DATA FOR ANALYSIS:
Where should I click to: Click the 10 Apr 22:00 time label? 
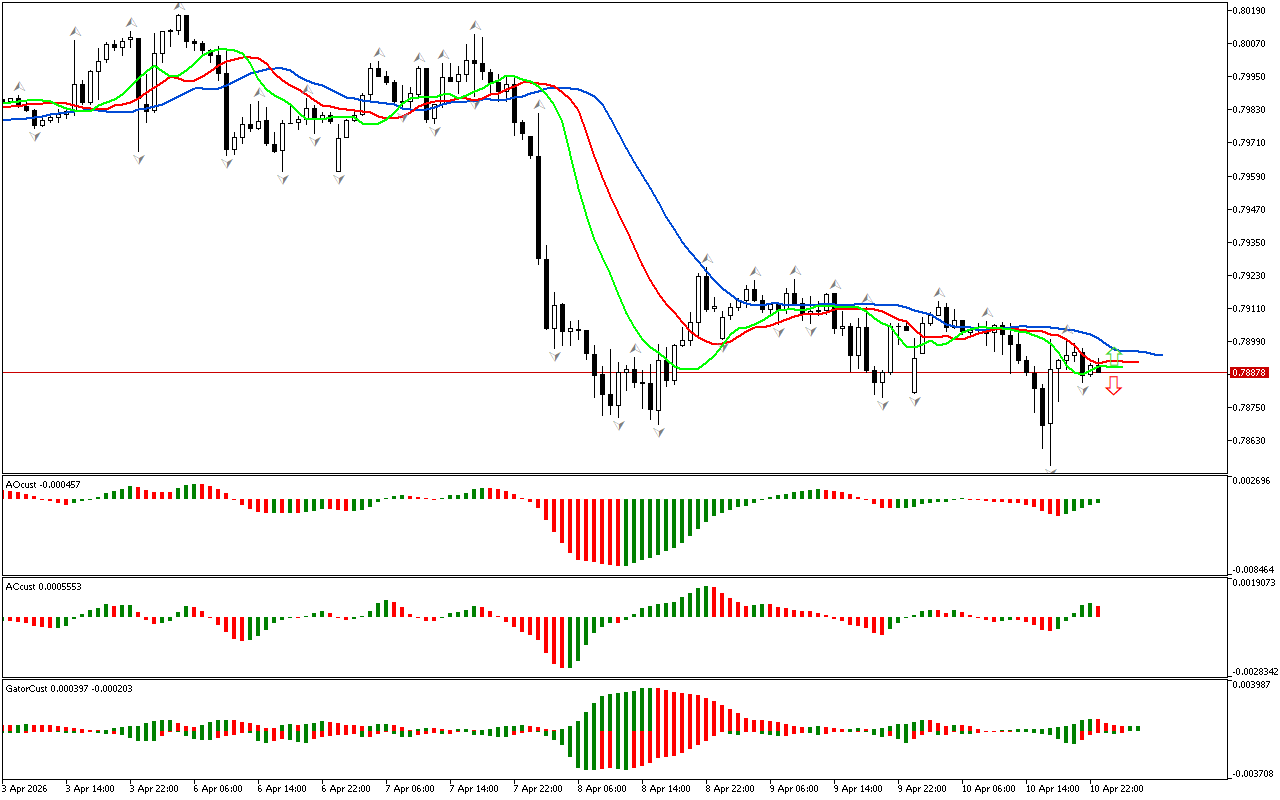[x=1117, y=789]
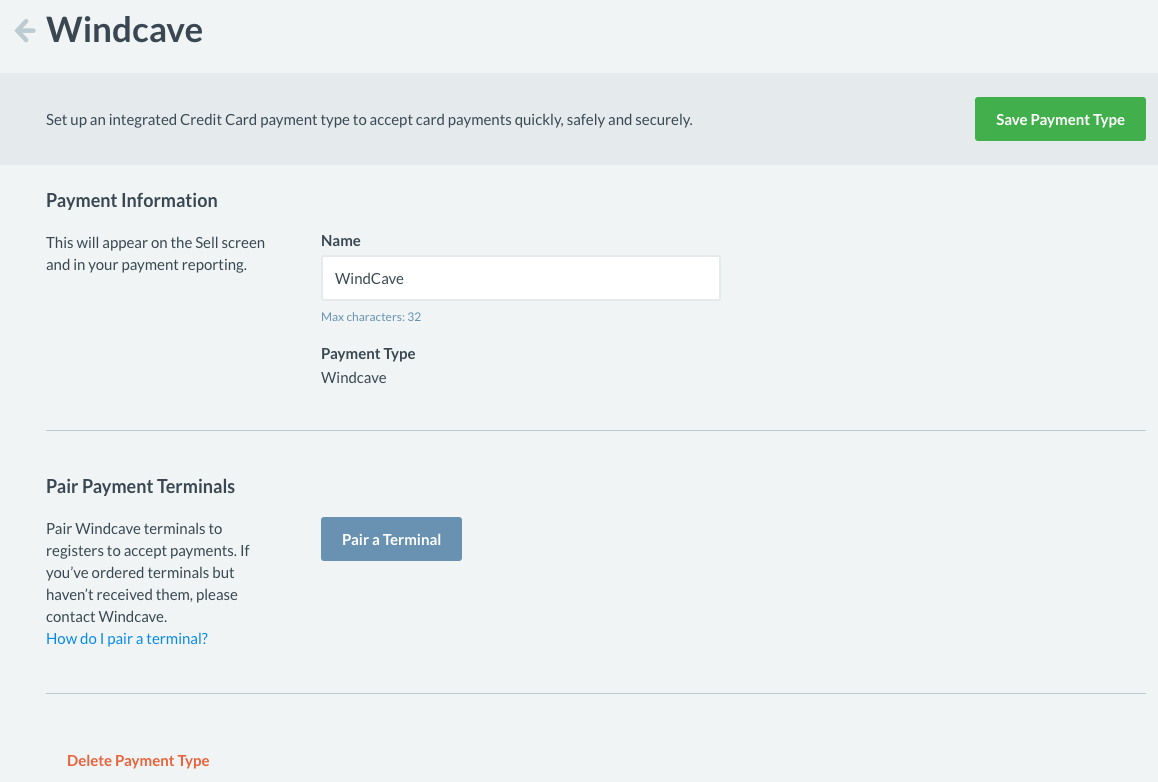
Task: Click the Payment Type label
Action: [x=368, y=353]
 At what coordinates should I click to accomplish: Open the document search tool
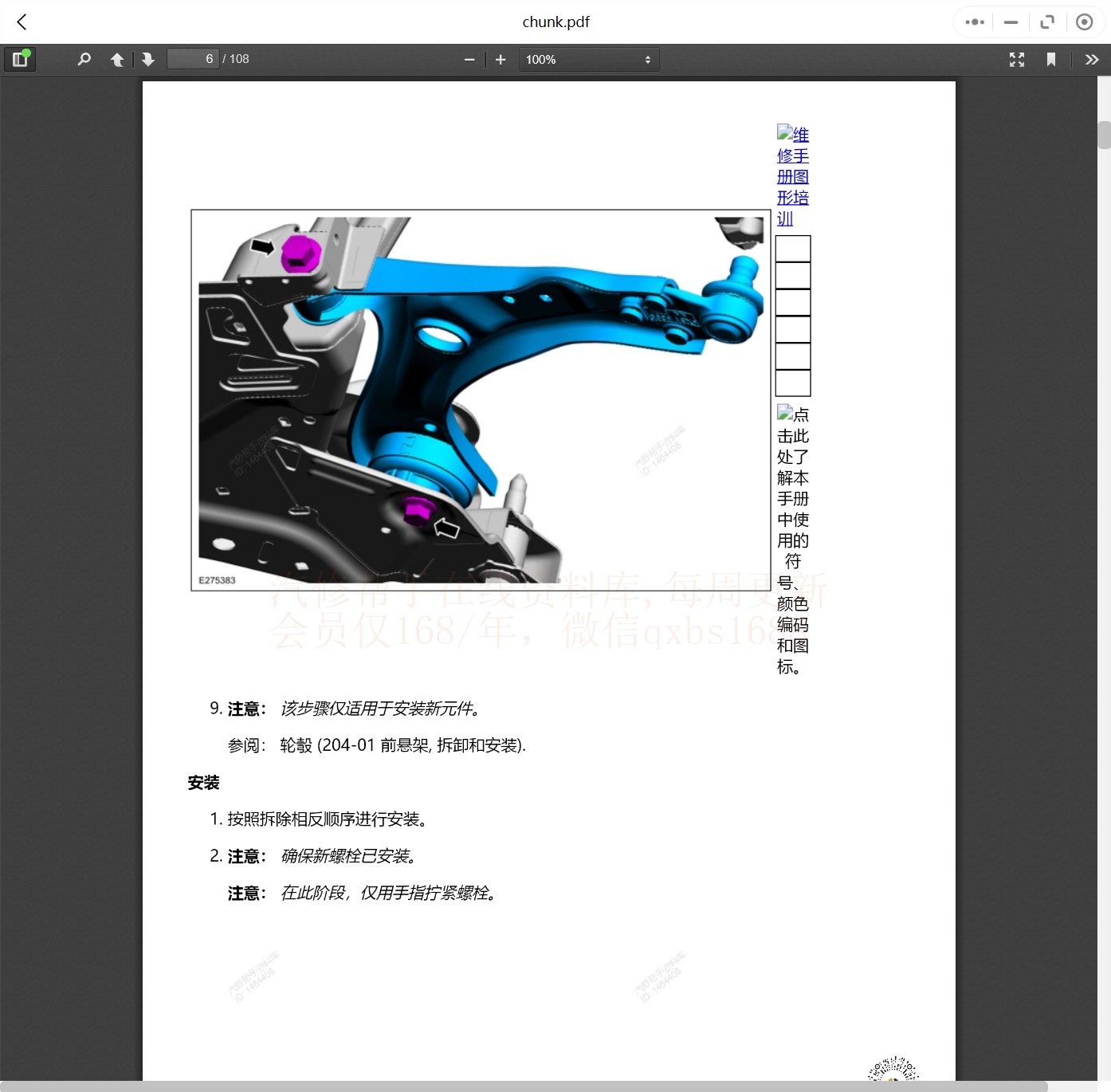(84, 59)
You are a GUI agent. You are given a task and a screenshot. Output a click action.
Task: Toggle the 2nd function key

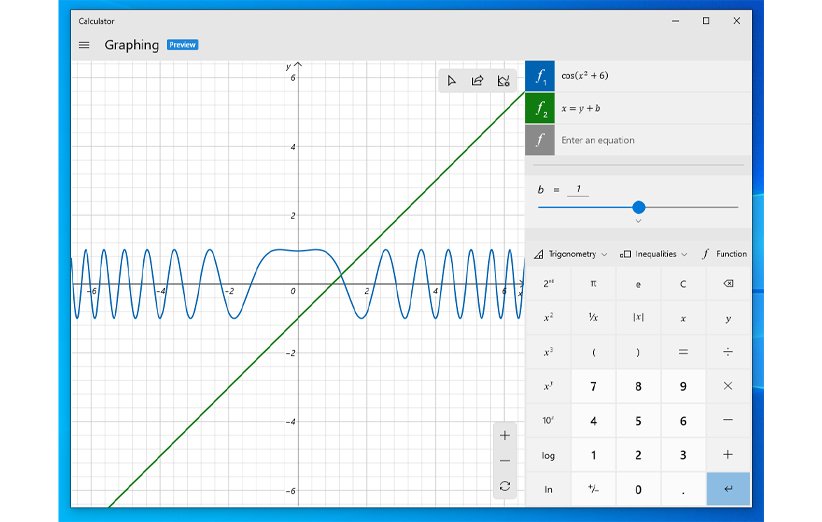point(548,284)
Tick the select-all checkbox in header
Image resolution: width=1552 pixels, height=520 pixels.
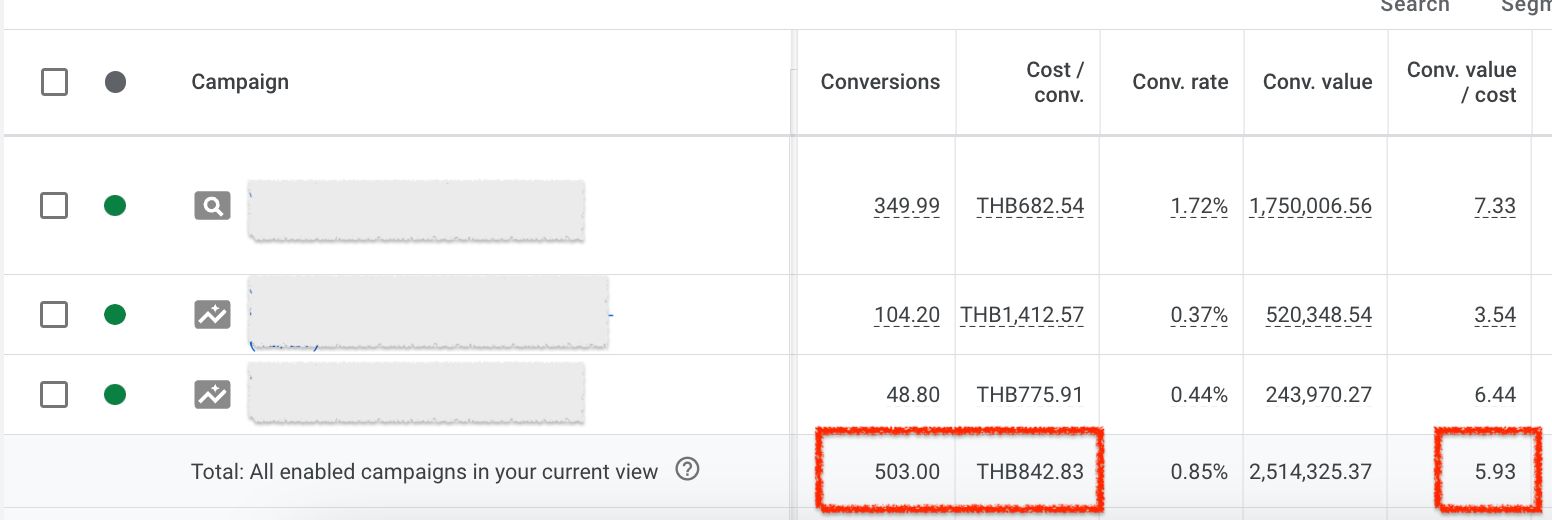click(54, 82)
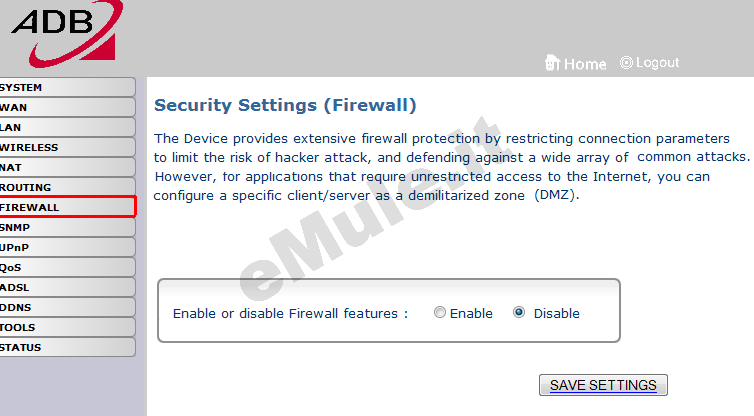Open the DDNS settings
The width and height of the screenshot is (754, 416).
click(x=67, y=307)
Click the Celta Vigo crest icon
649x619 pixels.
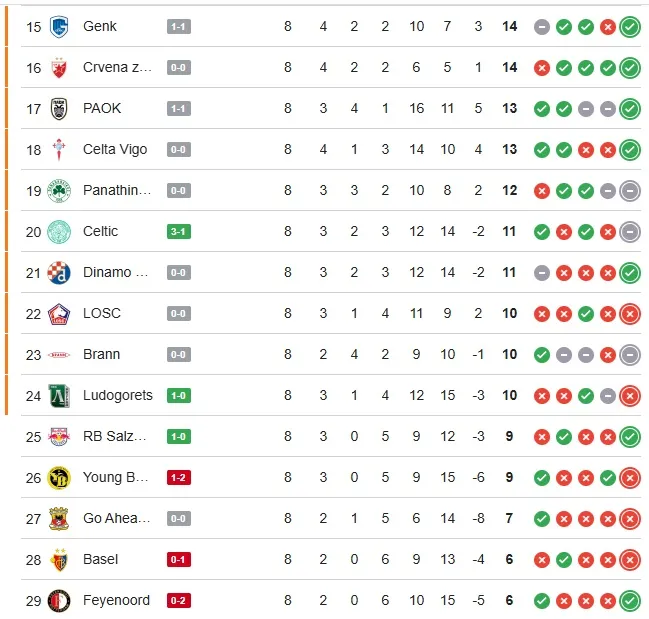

THE TASK:
Copy out every entry above word for word; omit the images.

REPLY:
Where should I click to: Click the 10 Apr 22:00 time label? 
[x=1117, y=789]
Task: Click the Payment Type label
Action: [x=368, y=353]
 At what coordinates should I click to accomplish: Open the document search tool
(84, 59)
You are a GUI agent. You are given a task and a screenshot. Output a click action.
Task: Toggle the 2nd function key

point(548,284)
Tick the select-all checkbox in header
Image resolution: width=1552 pixels, height=520 pixels.
click(54, 82)
Open the DDNS settings
The width and height of the screenshot is (754, 416).
click(x=67, y=307)
Click the Celta Vigo crest icon
649x619 pixels.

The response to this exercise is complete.